Judgment No 28/2018 – Income tax – Incapacitated child relief

The appellant, a divorced husband, claimed the single person child carer credit in respect of his child. The said allowance had already been claimed by the child’s mother, who also was the nominated person to receive child benefit payments. According to the law, where custody of the child is divided between two parents following a split, it is the parent who receives the child benefit who qualifies for the child carer tax credit and, in those circumstances, the appeal failed.
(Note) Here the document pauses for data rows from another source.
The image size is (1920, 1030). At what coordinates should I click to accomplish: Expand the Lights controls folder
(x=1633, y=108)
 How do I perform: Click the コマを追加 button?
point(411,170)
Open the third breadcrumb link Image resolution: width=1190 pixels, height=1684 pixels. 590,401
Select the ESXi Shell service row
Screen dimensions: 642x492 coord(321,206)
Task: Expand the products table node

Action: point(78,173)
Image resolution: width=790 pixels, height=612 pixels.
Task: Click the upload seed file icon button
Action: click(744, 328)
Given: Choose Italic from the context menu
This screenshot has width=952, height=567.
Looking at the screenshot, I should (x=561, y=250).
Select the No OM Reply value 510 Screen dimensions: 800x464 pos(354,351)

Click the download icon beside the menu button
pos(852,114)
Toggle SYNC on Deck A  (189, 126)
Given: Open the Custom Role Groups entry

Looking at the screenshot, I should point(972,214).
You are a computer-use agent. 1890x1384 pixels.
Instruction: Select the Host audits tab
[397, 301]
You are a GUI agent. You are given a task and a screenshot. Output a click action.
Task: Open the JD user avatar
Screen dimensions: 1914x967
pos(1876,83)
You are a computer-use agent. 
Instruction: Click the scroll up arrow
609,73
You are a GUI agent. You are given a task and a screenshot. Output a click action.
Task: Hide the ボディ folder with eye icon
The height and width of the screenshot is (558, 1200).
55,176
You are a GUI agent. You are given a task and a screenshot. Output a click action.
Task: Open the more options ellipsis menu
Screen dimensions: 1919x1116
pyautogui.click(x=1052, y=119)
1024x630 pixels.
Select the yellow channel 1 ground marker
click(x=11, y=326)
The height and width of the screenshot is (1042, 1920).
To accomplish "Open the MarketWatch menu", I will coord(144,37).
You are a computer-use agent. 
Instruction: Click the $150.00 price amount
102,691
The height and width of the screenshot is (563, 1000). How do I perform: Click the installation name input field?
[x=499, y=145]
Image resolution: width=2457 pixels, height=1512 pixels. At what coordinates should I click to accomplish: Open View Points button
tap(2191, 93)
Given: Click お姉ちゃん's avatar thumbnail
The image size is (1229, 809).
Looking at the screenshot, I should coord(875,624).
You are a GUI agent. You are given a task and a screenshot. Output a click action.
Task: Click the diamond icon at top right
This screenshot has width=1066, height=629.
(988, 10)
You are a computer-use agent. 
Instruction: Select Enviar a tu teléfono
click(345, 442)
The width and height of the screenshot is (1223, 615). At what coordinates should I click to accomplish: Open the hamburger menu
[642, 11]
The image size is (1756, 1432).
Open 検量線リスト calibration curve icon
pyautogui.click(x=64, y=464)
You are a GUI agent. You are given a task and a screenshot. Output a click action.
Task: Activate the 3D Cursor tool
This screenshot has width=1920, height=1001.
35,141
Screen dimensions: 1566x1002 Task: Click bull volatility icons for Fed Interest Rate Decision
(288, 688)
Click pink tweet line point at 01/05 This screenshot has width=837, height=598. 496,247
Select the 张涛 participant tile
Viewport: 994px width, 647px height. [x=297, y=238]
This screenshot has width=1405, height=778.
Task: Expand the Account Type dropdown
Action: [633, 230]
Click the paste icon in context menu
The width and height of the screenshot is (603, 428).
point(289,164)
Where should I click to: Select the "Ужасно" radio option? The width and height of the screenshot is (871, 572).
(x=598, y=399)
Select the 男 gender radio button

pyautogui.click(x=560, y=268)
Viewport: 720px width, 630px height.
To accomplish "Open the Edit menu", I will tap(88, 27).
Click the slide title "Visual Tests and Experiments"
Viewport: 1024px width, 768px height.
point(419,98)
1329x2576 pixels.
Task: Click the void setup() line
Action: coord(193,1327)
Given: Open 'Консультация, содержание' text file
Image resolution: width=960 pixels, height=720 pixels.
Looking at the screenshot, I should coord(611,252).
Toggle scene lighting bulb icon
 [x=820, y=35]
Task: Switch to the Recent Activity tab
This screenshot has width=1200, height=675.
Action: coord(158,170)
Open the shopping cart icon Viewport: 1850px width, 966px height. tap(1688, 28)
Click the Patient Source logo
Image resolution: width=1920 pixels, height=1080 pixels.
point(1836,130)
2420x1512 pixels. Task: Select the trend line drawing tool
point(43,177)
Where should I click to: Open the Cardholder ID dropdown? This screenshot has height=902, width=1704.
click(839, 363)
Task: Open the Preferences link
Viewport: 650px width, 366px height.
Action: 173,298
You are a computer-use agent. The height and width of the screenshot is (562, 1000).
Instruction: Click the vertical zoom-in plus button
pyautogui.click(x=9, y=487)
Judgment No 30/2018 – VRT – disabled drivers

The appellant purchased a car in 2007. It was then adapted to take account of the appellant’s disability. The appellant claimed relief from VRT and VAT in 2016 (i.e. 9 years later) and said claim was duly processed by Revenue. The claim would have been more valuable if it had been made in 2007 because of the higher value. The appeal related to whether the appellant was entitled to claim the relief at 2007 levels rather than the 2016 rate. The conditions in the Act were clear in this regard and the appeal failed accordingly. The appellant asked for a case to be stated to the High Court on this point.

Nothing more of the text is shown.